» **Work instructions**
Edit the records below so that every "How do I perform" becomes "How can I do", and leave everything else the same.

#### Data supplied ####

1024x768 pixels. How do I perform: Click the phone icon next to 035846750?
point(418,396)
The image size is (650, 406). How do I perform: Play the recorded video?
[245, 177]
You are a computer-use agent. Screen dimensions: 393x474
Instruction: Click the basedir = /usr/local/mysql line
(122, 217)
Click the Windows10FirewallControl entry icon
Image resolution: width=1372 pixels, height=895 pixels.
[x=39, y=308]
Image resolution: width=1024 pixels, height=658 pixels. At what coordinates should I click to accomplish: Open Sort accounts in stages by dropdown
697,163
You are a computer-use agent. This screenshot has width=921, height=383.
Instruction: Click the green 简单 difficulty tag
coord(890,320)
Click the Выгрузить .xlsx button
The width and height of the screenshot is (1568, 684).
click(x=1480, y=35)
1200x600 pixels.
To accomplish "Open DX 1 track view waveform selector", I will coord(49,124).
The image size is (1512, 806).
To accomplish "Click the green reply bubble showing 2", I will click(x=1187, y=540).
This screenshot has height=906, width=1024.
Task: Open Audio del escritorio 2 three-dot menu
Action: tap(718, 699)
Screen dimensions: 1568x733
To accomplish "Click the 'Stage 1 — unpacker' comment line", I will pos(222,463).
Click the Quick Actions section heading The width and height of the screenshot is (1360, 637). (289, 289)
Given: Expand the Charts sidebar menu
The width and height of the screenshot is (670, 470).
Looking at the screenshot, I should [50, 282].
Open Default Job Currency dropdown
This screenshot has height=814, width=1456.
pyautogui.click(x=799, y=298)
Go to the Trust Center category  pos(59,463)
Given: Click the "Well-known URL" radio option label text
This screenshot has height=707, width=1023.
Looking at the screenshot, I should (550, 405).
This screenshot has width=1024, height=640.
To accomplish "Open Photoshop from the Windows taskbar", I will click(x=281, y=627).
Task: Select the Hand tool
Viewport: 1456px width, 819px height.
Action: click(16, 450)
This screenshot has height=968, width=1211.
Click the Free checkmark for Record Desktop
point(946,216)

####

» **Reply to the exercise**
1024x768 pixels. How can I do: Click the phone icon next to 035846750?
point(418,396)
The image size is (650, 406). How can I do: Play the recorded video?
[245, 177]
You are a computer-use agent. Screen dimensions: 393x474
Instruction: Click the basedir = /usr/local/mysql line
(122, 217)
Click the Windows10FirewallControl entry icon
Image resolution: width=1372 pixels, height=895 pixels.
[x=39, y=308]
Image resolution: width=1024 pixels, height=658 pixels. At what coordinates should I click to accomplish: Open Sort accounts in stages by dropdown
697,163
You are a computer-use agent. This screenshot has width=921, height=383.
Instruction: Click the green 简单 difficulty tag
coord(890,320)
Click the Выгрузить .xlsx button
The width and height of the screenshot is (1568, 684).
click(x=1480, y=35)
1200x600 pixels.
To accomplish "Open DX 1 track view waveform selector", I will coord(49,124).
The image size is (1512, 806).
To accomplish "Click the green reply bubble showing 2", I will click(x=1187, y=540).
This screenshot has height=906, width=1024.
Task: Open Audio del escritorio 2 three-dot menu
Action: tap(718, 699)
Screen dimensions: 1568x733
To accomplish "Click the 'Stage 1 — unpacker' comment line", I will pos(222,463).
Click the Quick Actions section heading The width and height of the screenshot is (1360, 637). (289, 289)
Given: Expand the Charts sidebar menu
The width and height of the screenshot is (670, 470).
Looking at the screenshot, I should [50, 282].
Open Default Job Currency dropdown
This screenshot has height=814, width=1456.
pyautogui.click(x=799, y=298)
Go to the Trust Center category  pos(59,463)
Given: Click the "Well-known URL" radio option label text
This screenshot has height=707, width=1023.
Looking at the screenshot, I should (550, 405).
This screenshot has width=1024, height=640.
To accomplish "Open Photoshop from the Windows taskbar", I will click(x=281, y=627).
Task: Select the Hand tool
Viewport: 1456px width, 819px height.
Action: click(16, 450)
This screenshot has height=968, width=1211.
Click the Free checkmark for Record Desktop
point(946,216)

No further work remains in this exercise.